Evolut PRO 6-Month Outcomes
Following the exceptional early clinical outcomes at 30-days from the Evolut PRO U.S. Study, follow-up data in 60 patients continued to demonstrate low rates of paravalvular leak (PVL) as 88 percent of patients showed no or trace PVL at six months. Additionally, rates of all-cause mortality and disabling stroke were low at six months with no instances of coronary obstruction or valve thrombosis, and the permanent pacemaker implantation rate remained low at 11.7 percent.

"These latest six-month results suggest that the Evolut PRO valve, with its self-expanding nitinol frame and outer pericardial tissue wrap, maintains a very low incidence of paravalvular leak," said John Forrest, M.D., director of interventional cardiology at Yale New Haven Hospital in New Haven, Conn. "It is encouraging to observe the sustained low rates of PVL over time combined with exceptional hemodynamics, while maintaining a low rate of new pacemaker implants."

STS/ACC TVT Registry Bicuspid Data
Further strengthening the clinical evidence for the Evolut TAVR platform, separate clinical evidence was unveiled at TCT from the STS/ACC TVT Registry, which compared patients at high surgical risk with bicuspid aortic valve disease (N=191) to those with severe tricuspid aortic valve disease (N=6526) in real-world clinical practice. Patients with bicuspid aortic valve disease are unique in that they have two aortic valve leaflets instead of the more common three leaflets (tricuspid).

At 30-days, clinical outcomes were similar for the bicuspid group compared to the tricuspid group with lower rates of all-cause mortality (2.2 percent vs. 3.2 percent), stroke (2.6 percent vs. 3.4 percent) and major vascular complications (0.5 percent vs. 1.6 percent). Additionally, hemodynamic outcomes were similar between the groups with both patient populations showing a symptomatic improvement over time.

"The results from this large, real-world analysis are promising indicators for new patient populations in the future," said Jeffrey J. Popma, M.D., director of Interventional Cardiology at the Beth Israel Deaconess Medical Center, Boston, Mass. "We look forward to further study and evaluation."

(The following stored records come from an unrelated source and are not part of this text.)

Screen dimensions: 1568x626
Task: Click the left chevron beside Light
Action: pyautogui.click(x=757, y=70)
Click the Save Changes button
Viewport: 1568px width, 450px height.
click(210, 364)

To further support TAVR clinical evidence for the treatment of bicuspid patients, Medtronic announced plans to conduct a new study in a bicuspid patient population. The study will utilize the Evolut PRO TAVR system.

The CoreValve Evolut TAVR platform consists of the CoreValve, CoreValve Evolut R and the CoreValve Evolut PRO systems, all of which have received CE mark and FDA approval for use in severe aortic stenosis patients at an intermediate surgical risk or greater.